[Stored items]
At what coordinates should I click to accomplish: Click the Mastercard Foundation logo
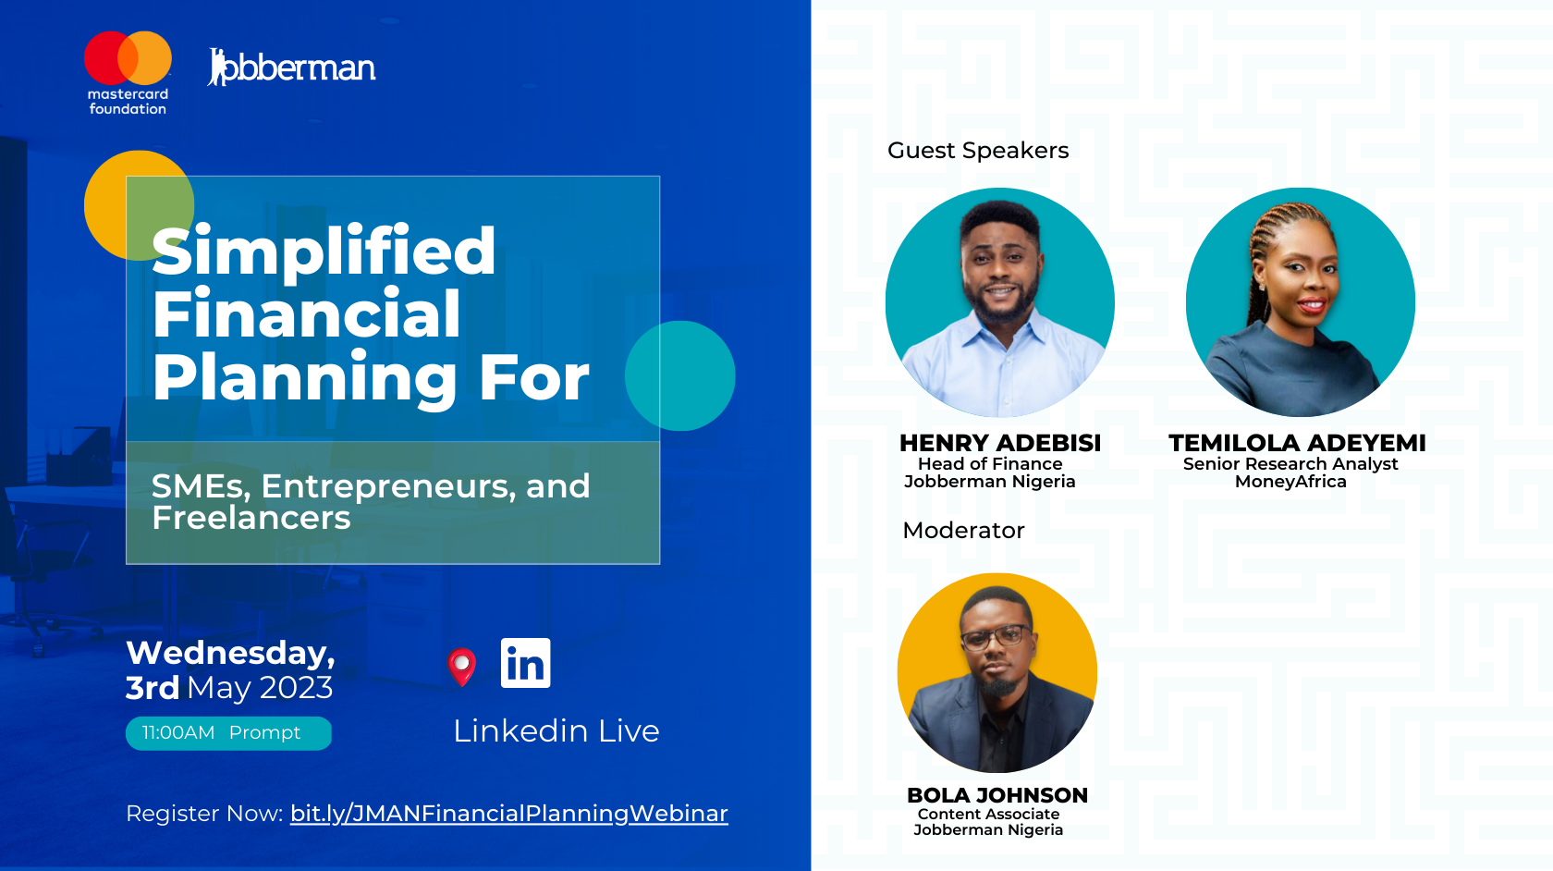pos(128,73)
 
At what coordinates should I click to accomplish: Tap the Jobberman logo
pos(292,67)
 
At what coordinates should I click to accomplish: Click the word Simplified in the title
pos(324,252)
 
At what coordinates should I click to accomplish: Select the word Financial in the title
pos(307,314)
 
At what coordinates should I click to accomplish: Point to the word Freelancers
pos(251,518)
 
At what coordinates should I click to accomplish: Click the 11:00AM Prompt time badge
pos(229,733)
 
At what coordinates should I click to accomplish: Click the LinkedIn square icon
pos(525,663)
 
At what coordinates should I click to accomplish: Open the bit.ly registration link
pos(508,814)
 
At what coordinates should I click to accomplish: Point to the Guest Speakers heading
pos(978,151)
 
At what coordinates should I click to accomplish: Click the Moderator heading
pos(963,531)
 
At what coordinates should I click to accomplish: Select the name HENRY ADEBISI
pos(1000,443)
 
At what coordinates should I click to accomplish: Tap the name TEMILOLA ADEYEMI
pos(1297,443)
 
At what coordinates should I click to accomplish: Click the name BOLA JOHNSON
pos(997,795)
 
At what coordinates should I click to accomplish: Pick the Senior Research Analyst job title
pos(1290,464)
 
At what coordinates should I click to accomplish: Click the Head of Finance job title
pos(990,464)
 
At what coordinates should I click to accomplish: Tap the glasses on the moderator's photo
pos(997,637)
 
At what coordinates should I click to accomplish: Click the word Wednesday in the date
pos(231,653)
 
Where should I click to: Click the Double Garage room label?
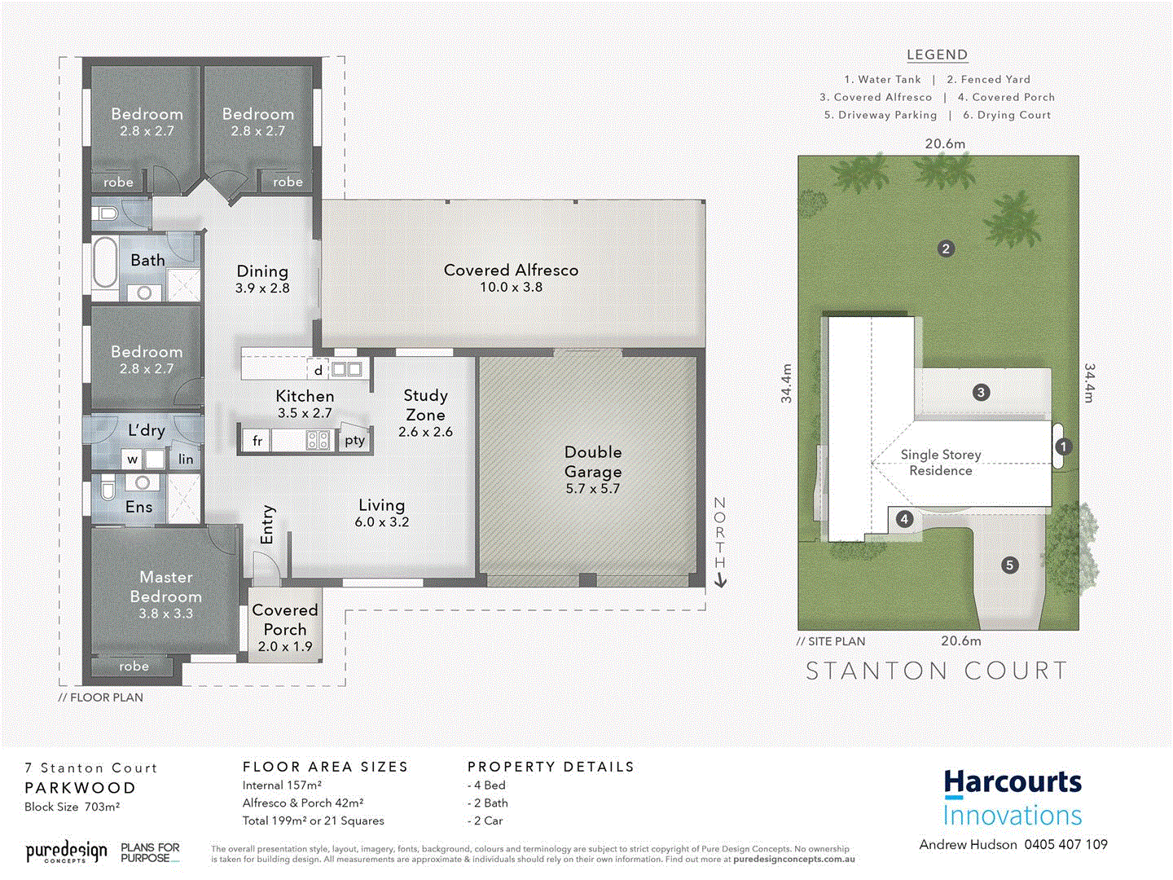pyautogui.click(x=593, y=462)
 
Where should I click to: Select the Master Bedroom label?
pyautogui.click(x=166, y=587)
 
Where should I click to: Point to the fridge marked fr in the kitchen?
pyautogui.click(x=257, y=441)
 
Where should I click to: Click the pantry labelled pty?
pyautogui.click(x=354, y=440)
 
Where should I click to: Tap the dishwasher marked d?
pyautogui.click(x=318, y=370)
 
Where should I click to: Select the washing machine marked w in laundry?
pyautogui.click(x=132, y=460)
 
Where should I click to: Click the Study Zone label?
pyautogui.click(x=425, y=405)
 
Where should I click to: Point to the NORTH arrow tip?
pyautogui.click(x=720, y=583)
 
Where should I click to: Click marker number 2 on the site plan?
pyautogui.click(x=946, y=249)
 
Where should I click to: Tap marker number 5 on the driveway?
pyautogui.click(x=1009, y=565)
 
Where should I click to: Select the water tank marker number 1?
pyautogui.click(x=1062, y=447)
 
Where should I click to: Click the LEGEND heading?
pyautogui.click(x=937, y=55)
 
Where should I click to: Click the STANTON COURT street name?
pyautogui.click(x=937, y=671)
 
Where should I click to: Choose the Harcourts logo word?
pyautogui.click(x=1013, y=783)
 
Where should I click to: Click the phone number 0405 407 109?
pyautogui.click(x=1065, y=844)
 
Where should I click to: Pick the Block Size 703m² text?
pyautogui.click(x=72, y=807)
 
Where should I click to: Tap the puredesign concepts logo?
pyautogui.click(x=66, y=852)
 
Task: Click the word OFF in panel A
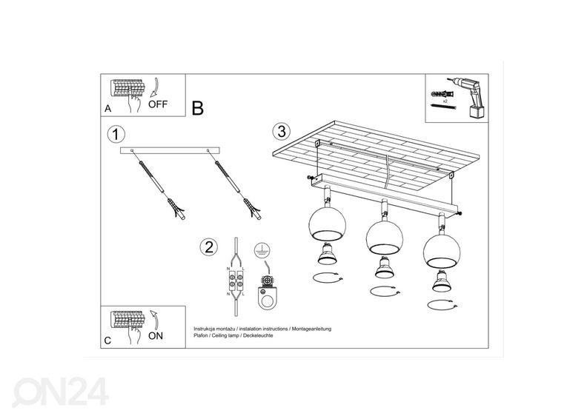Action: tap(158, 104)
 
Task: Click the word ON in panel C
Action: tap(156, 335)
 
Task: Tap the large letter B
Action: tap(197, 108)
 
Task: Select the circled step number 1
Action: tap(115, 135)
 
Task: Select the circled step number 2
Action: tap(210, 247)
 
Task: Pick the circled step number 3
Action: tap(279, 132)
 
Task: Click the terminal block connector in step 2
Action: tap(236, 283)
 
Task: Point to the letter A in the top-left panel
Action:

> [WORK INSTRUCTIONS]:
Return all of the rows above word for word, omitting the pictures.

> [ANSWER FOR THIS EXERCISE]:
At what coordinates should I click to accomplish: Click the Mastercard Foundation logo
pos(128,73)
 
At what coordinates should I click to accomplish: Tap the Jobberman logo
pos(292,67)
 
At what coordinates should I click to accomplish: Click the word Simplified in the title
pos(324,252)
 
At what coordinates should I click to accomplish: Select the word Financial in the title
pos(307,314)
 
At what coordinates should I click to accomplish: Point to the word Freelancers
pos(251,518)
 
At what coordinates should I click to accomplish: Click the 11:00AM Prompt time badge
pos(229,733)
 
At what coordinates should I click to accomplish: Click the LinkedIn square icon
pos(525,663)
 
At what coordinates should I click to accomplish: Open the bit.ly registration link
pos(508,814)
 
At what coordinates should I click to accomplish: Point to the Guest Speakers heading
pos(978,151)
 
At what coordinates should I click to accomplish: Click the Moderator heading
pos(963,531)
 
At what coordinates should I click to accomplish: Select the name HENRY ADEBISI
pos(1000,443)
 
At what coordinates should I click to accomplish: Tap the name TEMILOLA ADEYEMI
pos(1297,443)
 
At what coordinates should I click to accomplish: Click the name BOLA JOHNSON
pos(997,795)
 
At what coordinates should I click to accomplish: Pick the Senior Research Analyst job title
pos(1290,464)
 
At what coordinates should I click to accomplish: Click the Head of Finance job title
pos(990,464)
 
At what coordinates should I click to accomplish: Tap the glasses on the moderator's photo
pos(997,637)
 
At what coordinates should I click to accomplish: Click the word Wednesday in the date
pos(231,653)
 
Where should I click to: Click the Double Garage room label?
pyautogui.click(x=593, y=462)
 
Where should I click to: Select the Master Bedroom label?
pyautogui.click(x=166, y=587)
 
Where should I click to: Point to the fridge marked fr in the kitchen?
pyautogui.click(x=257, y=441)
 
Where should I click to: Click the pantry labelled pty?
pyautogui.click(x=354, y=440)
 
Where should I click to: Tap the dishwasher marked d?
pyautogui.click(x=318, y=370)
 
Where should I click to: Select the washing machine marked w in laundry?
pyautogui.click(x=132, y=460)
 
Where should I click to: Click the Study Zone label?
pyautogui.click(x=425, y=405)
 
Where should I click to: Point to the NORTH arrow tip?
pyautogui.click(x=720, y=583)
 
Where should I click to: Click marker number 2 on the site plan?
pyautogui.click(x=946, y=249)
 
Where should I click to: Tap marker number 5 on the driveway?
pyautogui.click(x=1009, y=565)
 
Where should I click to: Select the water tank marker number 1?
pyautogui.click(x=1062, y=447)
 
Where should I click to: Click the LEGEND heading?
pyautogui.click(x=937, y=55)
 
Where should I click to: Click the STANTON COURT street name?
pyautogui.click(x=937, y=671)
 
Where should I click to: Choose the Harcourts logo word?
pyautogui.click(x=1013, y=783)
 
Where should I click to: Click the phone number 0405 407 109?
pyautogui.click(x=1065, y=844)
 
Where should I click to: Pick the Block Size 703m² text?
pyautogui.click(x=72, y=807)
 
Where should I click to: Tap the puredesign concepts logo?
pyautogui.click(x=66, y=852)
 
Task: Click the word OFF in panel A
Action: tap(158, 104)
 
Task: Click the word ON in panel C
Action: tap(156, 335)
 
Task: Tap the large letter B
Action: tap(197, 108)
 
Task: Select the circled step number 1
Action: tap(115, 135)
 
Task: Select the circled step number 2
Action: tap(210, 247)
 
Task: Pick the circled step number 3
Action: tap(279, 132)
 
Task: Click the terminal block connector in step 2
Action: tap(236, 283)
 
Task: Point to the letter A in the top-left panel
Action:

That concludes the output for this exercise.